The last thing I wanted in this world was a cat.
The picture you see here is my family’s new cat. I named him “El Gato.” My youngest daughter asked me if we could adopt a cat from the Delaware County Animal Shelter. She said she wanted to adopt “some old boy that nobody wants.” How could I say no? She found an 8-year old cat named Blaze, and we went and visited him.
My little one liked old Blaze, so I filled out the paperwork. But when I handed in the paperwork, the volunteer’s face told me something was wrong. Someone had filled out paperwork and claimed Blaze 15 minutes earlier. So my little girl looked around and found this kitten. He was too old to get the attention of the young kids who were interested in the smaller kittens, all of whom were gone almost immediately. El Gato was aloof, asleep, and not happy about her pulling him out of the big cage where he lived alone.
So we sprung El Gato.
There were six or seven dogs locked up at the shelter. One was a two-year old terrier-lab mix named Boo. He was a sweet and very sad dog. I would have brought him home with me if I could have, but that wasn’t a possibility. So as I paid for El Gato, I asked to pay for Boo, too. The volunteer thanked me for paying for Boo, and she confirmed my assumption that my having paid for him would make it easier and faster for him to find a home. I checked the website, and it looks Boo found a home, too.

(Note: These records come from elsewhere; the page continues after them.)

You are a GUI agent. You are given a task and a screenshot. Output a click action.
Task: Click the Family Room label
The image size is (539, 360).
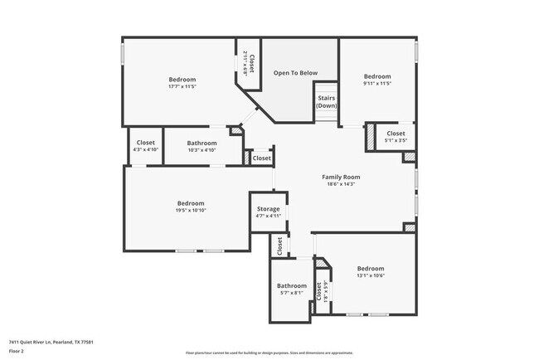pyautogui.click(x=341, y=177)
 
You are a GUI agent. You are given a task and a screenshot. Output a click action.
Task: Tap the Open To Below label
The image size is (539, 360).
pyautogui.click(x=295, y=73)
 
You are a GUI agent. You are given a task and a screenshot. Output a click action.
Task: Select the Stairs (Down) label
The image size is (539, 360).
pyautogui.click(x=327, y=101)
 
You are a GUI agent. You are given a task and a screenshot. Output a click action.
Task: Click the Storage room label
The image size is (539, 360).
pyautogui.click(x=268, y=209)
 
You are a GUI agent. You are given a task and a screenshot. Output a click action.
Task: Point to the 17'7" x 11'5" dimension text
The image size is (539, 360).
pyautogui.click(x=182, y=86)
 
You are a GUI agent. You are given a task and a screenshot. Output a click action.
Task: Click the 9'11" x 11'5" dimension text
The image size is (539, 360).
pyautogui.click(x=376, y=83)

Last night, El Gato jumped on my chest at 4:00 AM and started purring like a machine. I swear he was trying to steal my breath. Then, he walked across my pillow and onto my bedside table. His fur is very black, but I could make out his head stuffed into my glass of water. Then he came back and licked my head. I pushed him away and he slept on my wife’s pillow for awhile. Then he went back to my glass of water, and as he was finishing his second drink, he knocked the glass over, drenching the books on my table.

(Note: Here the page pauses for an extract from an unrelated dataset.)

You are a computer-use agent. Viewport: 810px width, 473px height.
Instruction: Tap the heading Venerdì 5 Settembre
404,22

I woke up to El Gato wrapped around my arm, playfully biting me. Yeah, that’s the kitten, El Gato.
It’s the Holiday season. You are going to be giving and receiving gifts. You are going to be celebrating with the people you love. But there are souls that are less fortunate than we are.
The charity of my choice here in Columbus is called Faith Mission. They feed and give shelter to as many as 400 homeless families every night. It costs them a couple bucks per person to feed each person a meal. I also help a program here in our school district that feeds kids whose families don’t have enough food to feed them over the weekends (Share BacAPac).

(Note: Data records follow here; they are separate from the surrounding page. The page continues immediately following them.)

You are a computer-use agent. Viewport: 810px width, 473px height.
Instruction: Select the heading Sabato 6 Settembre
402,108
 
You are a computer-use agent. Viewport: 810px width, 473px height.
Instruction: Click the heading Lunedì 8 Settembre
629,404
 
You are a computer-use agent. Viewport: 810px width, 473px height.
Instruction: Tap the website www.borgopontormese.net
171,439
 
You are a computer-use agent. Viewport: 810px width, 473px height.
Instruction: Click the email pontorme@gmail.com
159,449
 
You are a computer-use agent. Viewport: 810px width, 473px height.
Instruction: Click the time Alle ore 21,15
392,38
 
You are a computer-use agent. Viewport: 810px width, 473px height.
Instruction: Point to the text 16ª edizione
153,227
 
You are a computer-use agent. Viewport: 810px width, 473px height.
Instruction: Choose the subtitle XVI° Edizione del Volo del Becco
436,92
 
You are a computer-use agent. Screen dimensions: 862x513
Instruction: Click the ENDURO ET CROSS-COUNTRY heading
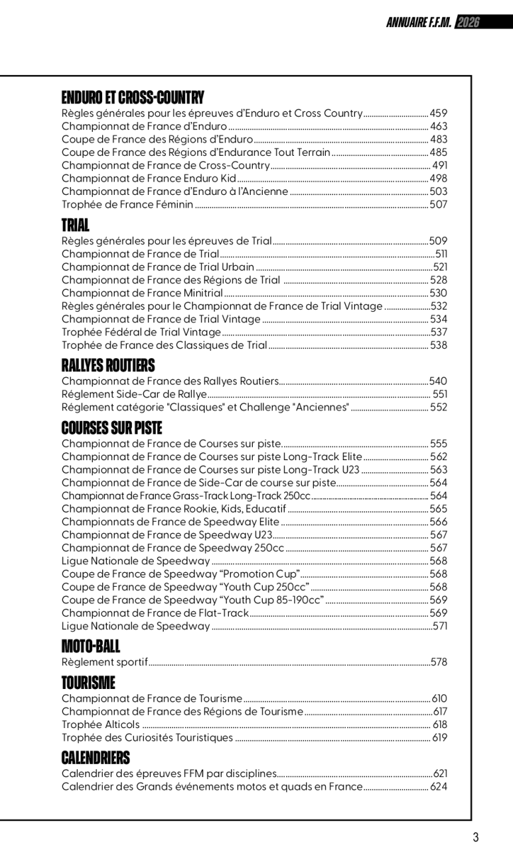pyautogui.click(x=133, y=98)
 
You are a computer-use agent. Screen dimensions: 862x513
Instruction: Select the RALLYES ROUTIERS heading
pyautogui.click(x=108, y=365)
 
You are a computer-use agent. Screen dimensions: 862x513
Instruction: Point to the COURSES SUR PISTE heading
pyautogui.click(x=111, y=428)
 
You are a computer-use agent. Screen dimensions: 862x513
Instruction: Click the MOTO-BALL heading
pyautogui.click(x=91, y=646)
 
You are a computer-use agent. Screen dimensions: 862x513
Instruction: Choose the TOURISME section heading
pyautogui.click(x=88, y=683)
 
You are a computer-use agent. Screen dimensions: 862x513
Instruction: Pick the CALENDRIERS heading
pyautogui.click(x=96, y=758)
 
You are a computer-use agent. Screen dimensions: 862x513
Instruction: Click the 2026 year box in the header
pyautogui.click(x=468, y=23)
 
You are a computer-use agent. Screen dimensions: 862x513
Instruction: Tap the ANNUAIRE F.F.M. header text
pyautogui.click(x=419, y=23)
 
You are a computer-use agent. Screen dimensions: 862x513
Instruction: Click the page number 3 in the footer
pyautogui.click(x=475, y=837)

I also support Ohio Rottweiler Rescue. I don’t own Rottweilers and never have. But Gayla, the proprietor, literally goes out and rescues abused dogs, often releasing them from the trees that they have been chained to for years. One dog she rescued just had to have a bullet removed from its neck. The bullet was put there by the owner who left him chained up to a tree for his entire life. Gayla has 15 or 16 dogs she cares for now.
You and I can’t do as much to help as we wish we could. But each of us can do something. No matter how small, we can make a difference. Even if we don’t believe that what we have to offer is enough to make the difference, it does.
Practice gratitude this holiday season. Be charitable. Know that what you do makes a difference.